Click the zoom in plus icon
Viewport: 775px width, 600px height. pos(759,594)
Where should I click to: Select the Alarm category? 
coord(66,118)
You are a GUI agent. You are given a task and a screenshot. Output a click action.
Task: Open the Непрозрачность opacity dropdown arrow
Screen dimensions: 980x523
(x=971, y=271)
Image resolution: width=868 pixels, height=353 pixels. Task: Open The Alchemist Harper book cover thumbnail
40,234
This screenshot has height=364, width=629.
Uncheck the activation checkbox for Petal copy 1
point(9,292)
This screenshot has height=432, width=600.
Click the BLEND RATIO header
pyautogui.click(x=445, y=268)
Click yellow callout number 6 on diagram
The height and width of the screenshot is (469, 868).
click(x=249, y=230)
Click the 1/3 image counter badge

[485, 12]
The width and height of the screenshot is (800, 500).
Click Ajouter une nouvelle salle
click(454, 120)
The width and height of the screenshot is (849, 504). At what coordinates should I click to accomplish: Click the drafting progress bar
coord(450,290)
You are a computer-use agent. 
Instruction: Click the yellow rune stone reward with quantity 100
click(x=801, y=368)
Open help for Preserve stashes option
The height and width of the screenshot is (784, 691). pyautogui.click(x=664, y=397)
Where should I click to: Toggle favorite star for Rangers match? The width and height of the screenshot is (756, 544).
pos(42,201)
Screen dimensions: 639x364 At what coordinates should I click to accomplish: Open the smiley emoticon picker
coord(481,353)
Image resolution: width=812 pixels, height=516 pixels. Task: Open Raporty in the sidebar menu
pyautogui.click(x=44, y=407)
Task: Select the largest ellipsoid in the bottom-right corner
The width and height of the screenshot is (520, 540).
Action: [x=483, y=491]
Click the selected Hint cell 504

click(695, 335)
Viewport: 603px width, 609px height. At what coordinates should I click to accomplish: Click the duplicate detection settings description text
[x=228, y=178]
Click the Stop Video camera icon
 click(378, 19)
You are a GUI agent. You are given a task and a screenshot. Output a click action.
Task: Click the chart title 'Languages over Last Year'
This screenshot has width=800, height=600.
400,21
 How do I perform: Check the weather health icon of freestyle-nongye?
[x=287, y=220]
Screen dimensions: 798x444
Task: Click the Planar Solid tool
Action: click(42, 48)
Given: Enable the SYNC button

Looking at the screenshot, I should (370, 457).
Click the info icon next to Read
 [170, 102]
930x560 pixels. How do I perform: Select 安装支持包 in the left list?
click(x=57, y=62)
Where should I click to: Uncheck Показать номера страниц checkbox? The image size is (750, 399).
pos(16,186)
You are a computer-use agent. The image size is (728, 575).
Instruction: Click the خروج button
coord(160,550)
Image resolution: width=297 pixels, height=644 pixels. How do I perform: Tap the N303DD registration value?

** Your assignment **
What you return must match the listing exactly, with nothing missing.

** Response area **
Click the zoom in plus icon
Viewport: 775px width, 600px height. pos(759,594)
Where should I click to: Select the Alarm category? 
coord(66,118)
You are a GUI agent. You are given a task and a screenshot. Output a click action.
Task: Open the Непрозрачность opacity dropdown arrow
Screen dimensions: 980x523
(x=971, y=271)
Image resolution: width=868 pixels, height=353 pixels. Task: Open The Alchemist Harper book cover thumbnail
40,234
This screenshot has height=364, width=629.
Uncheck the activation checkbox for Petal copy 1
point(9,292)
This screenshot has height=432, width=600.
Click the BLEND RATIO header
pyautogui.click(x=445, y=268)
Click yellow callout number 6 on diagram
The height and width of the screenshot is (469, 868).
click(x=249, y=230)
Click the 1/3 image counter badge

[485, 12]
The width and height of the screenshot is (800, 500).
Click Ajouter une nouvelle salle
click(454, 120)
The width and height of the screenshot is (849, 504). At what coordinates should I click to accomplish: Click the drafting progress bar
coord(450,290)
You are a computer-use agent. 
Instruction: Click the yellow rune stone reward with quantity 100
click(x=801, y=368)
Open help for Preserve stashes option
The height and width of the screenshot is (784, 691). pyautogui.click(x=664, y=397)
Where should I click to: Toggle favorite star for Rangers match? The width and height of the screenshot is (756, 544).
pos(42,201)
Screen dimensions: 639x364 At what coordinates should I click to accomplish: Open the smiley emoticon picker
coord(481,353)
Image resolution: width=812 pixels, height=516 pixels. Task: Open Raporty in the sidebar menu
pyautogui.click(x=44, y=407)
Task: Select the largest ellipsoid in the bottom-right corner
The width and height of the screenshot is (520, 540).
Action: [x=483, y=491]
Click the selected Hint cell 504

click(695, 335)
Viewport: 603px width, 609px height. At what coordinates should I click to accomplish: Click the duplicate detection settings description text
[x=228, y=178]
Click the Stop Video camera icon
 click(378, 19)
You are a GUI agent. You are given a task and a screenshot. Output a click action.
Task: Click the chart title 'Languages over Last Year'
This screenshot has width=800, height=600.
400,21
 How do I perform: Check the weather health icon of freestyle-nongye?
[x=287, y=220]
Screen dimensions: 798x444
Task: Click the Planar Solid tool
Action: click(42, 48)
Given: Enable the SYNC button

Looking at the screenshot, I should (370, 457).
Click the info icon next to Read
 [170, 102]
930x560 pixels. How do I perform: Select 安装支持包 in the left list?
click(x=57, y=62)
Where should I click to: Uncheck Показать номера страниц checkbox? The image size is (750, 399).
pos(16,186)
You are a computer-use agent. The image size is (728, 575).
Instruction: Click the خروج button
coord(160,550)
Image resolution: width=297 pixels, height=644 pixels. How do I perform: Tap the N303DD registration value?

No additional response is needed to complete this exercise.